Joy is a fascinating emotion. It often springs up in us at surprising times. There is something of a wellspring vibe to it, as if it bubbles up in us with little bearing to our circumstance in life or particular experience. As C. S. Lewis notes,

“I call it Joy. ‘Animal-Land’ was not imaginative. But certain other experiences were… The first is itself the memory of a memory. As I stood beside a flowering currant bush on a summer day there suddenly arose in me without warning, and as if from a depth not of years but of centuries, the memory of that earlier morning at the Old House when my brother had brought his toy garden into the nursery. It is difficult or find words strong enough for the sensation which came over me; Milton’s ‘enormous bliss’ of Eden (giving the full, ancient meaning to ‘enormous’) comes somewhere near it. It was a sensation, of course, of desire; but desire for what?…Before I knew what I desired, the desire itself was gone, the whole glimpse… withdrawn, the world turned commonplace again, or only stirred by a longing for the longing that had just ceased… In a sense the central story of my life is about nothing else… The quality common to the three experiences… is that of an unsatisfied desire which is itself more desirable than any other satisfaction. I call it Joy, which is here a technical term and must be sharply distinguished both from Happiness and Pleasure. Joy (in my sense) has indeed one characteristic, and one only, in common with them; the fact that anyone who has experienced it will want it again… I doubt whether anyone who has tasted it would ever, if both were in his power, exchange it for all the pleasures in the world. But then Joy is never in our power and Pleasure often is.”

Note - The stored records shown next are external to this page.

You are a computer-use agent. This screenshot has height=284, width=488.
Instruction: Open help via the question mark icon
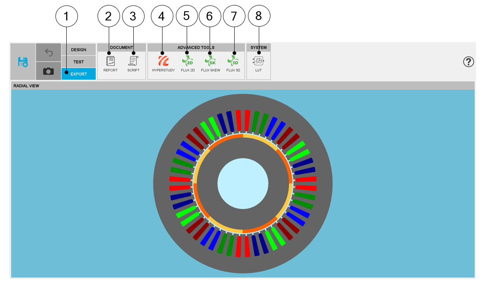pyautogui.click(x=468, y=62)
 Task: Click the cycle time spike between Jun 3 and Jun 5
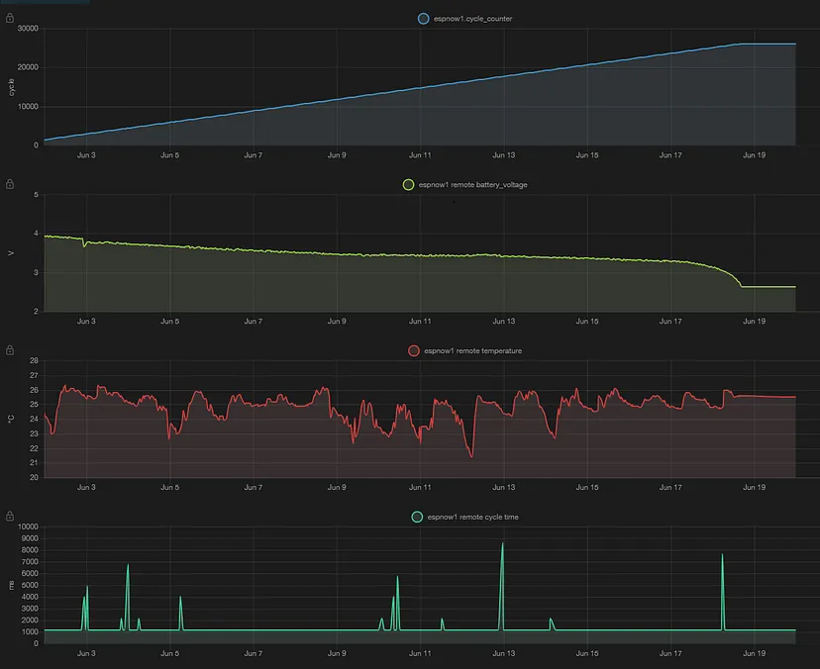click(128, 567)
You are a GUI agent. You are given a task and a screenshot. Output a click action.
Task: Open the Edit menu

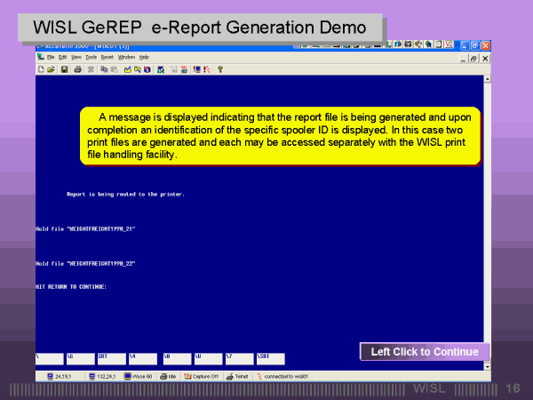63,57
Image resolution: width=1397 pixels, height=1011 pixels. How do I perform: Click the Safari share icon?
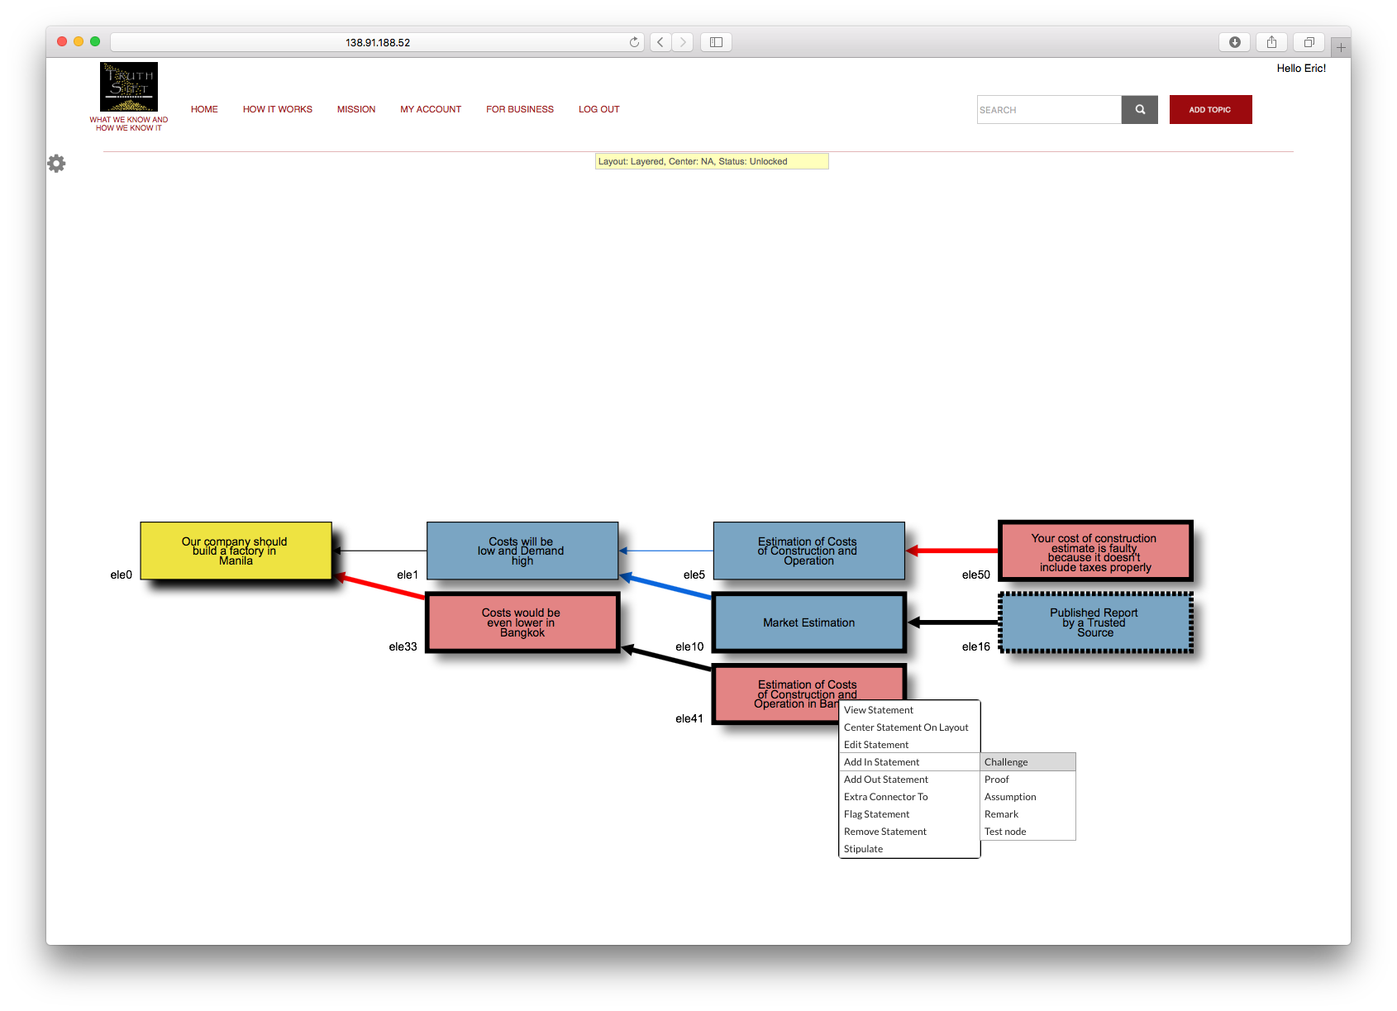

The Shape of My Early Life

Joy is distinct from pleasure and happiness. It is an abundance, a bliss, an immeasurable gratitude for the privilege of being. It isn’t meant to be ignored, but embraced, relished, cherished. Not as a byproduct of some other experience, but in itself.

As Mary Oliver says,

“If you suddenly and unexpectedly feel joy, don’t hesitate. Give in to it. There are plenty of lives and whole towns destroyed or about to be. We are not wise, and not very often kind. And much can never be redeemed. Still life has some possibility left. Perhaps this is its way of fighting back, that sometimes something happened better than all the riches or power in the world. It could be anything, but very likely you notice it in the instant when love begins. Anyway, that’s often the case. Anyway, whatever it is, don’t be afraid of its plenty. Joy is not made to be a crumb. (Don’t Hesitate)”

Swan, Poems and Prose Poems

If you should be lucky enough to feel joy bubbling up, savor it.